### PROBLEM REQUIREMENTS
Retype the part of the listing below that opens with the line containing "so click(x=926, y=824)." and closes with the line containing "20 minutes that shamed all politicians is", including both of those lines and nothing else.

═════ DATA PROVIDED ═════

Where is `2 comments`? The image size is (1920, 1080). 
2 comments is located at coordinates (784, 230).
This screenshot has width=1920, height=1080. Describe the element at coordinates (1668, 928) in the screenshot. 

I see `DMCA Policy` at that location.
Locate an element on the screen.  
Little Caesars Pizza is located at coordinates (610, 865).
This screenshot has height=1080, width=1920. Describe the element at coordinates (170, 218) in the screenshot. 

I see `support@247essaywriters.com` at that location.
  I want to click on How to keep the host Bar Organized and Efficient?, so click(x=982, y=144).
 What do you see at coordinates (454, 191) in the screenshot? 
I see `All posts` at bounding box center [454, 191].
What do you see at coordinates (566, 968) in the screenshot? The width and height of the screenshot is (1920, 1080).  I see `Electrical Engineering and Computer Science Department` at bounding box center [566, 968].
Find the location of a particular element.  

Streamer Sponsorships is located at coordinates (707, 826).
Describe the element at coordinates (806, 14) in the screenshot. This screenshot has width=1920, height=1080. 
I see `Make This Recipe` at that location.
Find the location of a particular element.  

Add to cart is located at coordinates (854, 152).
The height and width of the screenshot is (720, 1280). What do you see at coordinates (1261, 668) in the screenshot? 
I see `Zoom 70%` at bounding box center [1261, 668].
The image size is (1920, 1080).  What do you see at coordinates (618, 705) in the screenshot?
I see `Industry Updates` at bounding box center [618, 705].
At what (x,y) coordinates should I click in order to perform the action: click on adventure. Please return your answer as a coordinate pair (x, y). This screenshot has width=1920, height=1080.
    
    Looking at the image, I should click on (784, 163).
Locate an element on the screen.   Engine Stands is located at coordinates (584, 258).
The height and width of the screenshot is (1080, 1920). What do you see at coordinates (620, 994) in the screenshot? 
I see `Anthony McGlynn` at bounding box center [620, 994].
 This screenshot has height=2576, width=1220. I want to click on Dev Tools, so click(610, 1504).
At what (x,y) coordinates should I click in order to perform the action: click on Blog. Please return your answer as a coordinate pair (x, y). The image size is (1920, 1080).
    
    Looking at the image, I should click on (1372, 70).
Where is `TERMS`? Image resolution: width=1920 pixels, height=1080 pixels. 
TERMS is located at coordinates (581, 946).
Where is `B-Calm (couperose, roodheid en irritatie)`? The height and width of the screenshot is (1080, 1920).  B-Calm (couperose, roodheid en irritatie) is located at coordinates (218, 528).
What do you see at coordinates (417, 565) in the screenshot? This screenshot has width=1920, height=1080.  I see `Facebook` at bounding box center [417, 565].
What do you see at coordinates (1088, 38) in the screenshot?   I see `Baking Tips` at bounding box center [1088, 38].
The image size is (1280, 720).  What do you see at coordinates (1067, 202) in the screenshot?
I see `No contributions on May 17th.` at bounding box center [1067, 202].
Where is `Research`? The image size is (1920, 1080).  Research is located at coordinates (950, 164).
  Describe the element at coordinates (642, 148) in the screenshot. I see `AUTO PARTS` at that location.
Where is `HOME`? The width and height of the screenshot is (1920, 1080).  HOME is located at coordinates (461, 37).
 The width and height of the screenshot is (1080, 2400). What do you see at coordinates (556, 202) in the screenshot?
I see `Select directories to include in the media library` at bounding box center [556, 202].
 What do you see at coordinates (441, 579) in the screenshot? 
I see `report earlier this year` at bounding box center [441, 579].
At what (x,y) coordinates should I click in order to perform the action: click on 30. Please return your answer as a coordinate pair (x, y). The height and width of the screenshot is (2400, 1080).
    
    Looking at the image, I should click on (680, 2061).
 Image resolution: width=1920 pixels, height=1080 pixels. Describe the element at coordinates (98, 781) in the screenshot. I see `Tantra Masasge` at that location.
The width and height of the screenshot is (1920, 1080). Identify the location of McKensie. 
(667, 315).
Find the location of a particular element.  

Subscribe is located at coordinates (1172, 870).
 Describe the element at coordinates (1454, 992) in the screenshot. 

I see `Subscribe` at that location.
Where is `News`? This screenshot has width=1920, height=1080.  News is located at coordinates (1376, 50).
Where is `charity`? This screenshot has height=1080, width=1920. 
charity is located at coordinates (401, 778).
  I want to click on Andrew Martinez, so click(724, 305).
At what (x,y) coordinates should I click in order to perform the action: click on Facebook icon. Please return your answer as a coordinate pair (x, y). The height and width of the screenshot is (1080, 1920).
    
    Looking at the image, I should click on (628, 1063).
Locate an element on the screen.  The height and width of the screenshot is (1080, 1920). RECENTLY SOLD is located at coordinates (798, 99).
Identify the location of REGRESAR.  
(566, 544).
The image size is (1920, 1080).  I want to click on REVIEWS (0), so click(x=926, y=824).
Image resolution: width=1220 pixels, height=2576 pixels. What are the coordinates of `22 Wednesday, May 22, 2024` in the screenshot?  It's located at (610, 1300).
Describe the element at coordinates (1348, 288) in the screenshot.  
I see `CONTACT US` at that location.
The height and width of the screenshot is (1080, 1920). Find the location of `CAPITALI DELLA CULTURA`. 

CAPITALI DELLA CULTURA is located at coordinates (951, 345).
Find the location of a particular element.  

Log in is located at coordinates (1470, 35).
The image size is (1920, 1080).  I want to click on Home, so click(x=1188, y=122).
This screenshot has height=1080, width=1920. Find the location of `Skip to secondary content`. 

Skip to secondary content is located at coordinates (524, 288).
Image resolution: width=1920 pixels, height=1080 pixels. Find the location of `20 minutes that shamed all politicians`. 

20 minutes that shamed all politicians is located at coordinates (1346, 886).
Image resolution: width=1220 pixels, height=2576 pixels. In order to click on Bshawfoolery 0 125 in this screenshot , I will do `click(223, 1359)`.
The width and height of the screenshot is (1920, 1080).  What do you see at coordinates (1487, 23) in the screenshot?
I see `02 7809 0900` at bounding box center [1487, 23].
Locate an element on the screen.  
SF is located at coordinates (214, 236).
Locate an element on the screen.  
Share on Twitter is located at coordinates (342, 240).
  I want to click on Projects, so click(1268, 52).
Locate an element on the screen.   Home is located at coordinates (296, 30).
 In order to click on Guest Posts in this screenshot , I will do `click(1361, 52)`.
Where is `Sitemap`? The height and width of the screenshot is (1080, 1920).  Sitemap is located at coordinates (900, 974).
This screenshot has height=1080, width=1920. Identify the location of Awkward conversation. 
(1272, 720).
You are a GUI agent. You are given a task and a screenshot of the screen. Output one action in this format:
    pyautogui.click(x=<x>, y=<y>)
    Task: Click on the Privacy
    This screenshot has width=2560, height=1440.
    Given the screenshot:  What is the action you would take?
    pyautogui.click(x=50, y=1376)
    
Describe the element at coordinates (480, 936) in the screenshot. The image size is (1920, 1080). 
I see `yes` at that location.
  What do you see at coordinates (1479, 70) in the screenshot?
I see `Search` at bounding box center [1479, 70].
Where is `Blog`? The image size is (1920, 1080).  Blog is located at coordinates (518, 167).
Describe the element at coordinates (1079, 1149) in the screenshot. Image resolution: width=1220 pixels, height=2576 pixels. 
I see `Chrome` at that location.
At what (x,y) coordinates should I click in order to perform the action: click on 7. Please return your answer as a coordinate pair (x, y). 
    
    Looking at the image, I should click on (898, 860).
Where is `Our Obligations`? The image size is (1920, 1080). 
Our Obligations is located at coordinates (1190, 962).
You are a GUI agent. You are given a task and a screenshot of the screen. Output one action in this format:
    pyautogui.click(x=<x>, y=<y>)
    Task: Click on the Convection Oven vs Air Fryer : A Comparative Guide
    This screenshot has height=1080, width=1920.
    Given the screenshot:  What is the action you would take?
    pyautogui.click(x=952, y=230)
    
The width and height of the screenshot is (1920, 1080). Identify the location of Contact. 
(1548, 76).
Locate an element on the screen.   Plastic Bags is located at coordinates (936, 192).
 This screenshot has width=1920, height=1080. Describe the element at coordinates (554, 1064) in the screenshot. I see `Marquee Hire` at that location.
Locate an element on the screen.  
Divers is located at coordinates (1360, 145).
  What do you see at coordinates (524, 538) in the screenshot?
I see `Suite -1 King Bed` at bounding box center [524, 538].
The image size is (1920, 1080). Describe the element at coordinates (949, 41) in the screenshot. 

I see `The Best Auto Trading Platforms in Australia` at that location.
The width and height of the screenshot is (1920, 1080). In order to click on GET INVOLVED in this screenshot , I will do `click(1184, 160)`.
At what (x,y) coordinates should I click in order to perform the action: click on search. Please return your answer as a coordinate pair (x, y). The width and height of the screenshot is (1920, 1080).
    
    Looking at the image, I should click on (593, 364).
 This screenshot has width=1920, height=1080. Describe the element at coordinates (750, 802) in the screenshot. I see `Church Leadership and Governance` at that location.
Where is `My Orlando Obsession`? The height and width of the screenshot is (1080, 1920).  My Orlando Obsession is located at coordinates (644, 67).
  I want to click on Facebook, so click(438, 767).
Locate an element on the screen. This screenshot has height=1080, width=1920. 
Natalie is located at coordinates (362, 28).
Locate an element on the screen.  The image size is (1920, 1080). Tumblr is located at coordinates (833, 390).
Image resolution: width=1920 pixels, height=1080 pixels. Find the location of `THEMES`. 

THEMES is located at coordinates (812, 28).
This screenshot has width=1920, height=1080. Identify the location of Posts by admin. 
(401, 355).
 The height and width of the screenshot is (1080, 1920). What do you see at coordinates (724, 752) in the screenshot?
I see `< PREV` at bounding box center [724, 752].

═════

### ANSWER IN FULL
The image size is (1920, 1080).  I want to click on REVIEWS (0), so click(x=926, y=824).
Image resolution: width=1220 pixels, height=2576 pixels. What are the coordinates of `22 Wednesday, May 22, 2024` in the screenshot?  It's located at (610, 1300).
Describe the element at coordinates (1348, 288) in the screenshot.  
I see `CONTACT US` at that location.
The height and width of the screenshot is (1080, 1920). Find the location of `CAPITALI DELLA CULTURA`. 

CAPITALI DELLA CULTURA is located at coordinates (951, 345).
Find the location of a particular element.  

Log in is located at coordinates (1470, 35).
The image size is (1920, 1080).  I want to click on Home, so click(x=1188, y=122).
This screenshot has height=1080, width=1920. Find the location of `Skip to secondary content`. 

Skip to secondary content is located at coordinates (524, 288).
Image resolution: width=1920 pixels, height=1080 pixels. Find the location of `20 minutes that shamed all politicians`. 

20 minutes that shamed all politicians is located at coordinates (1346, 886).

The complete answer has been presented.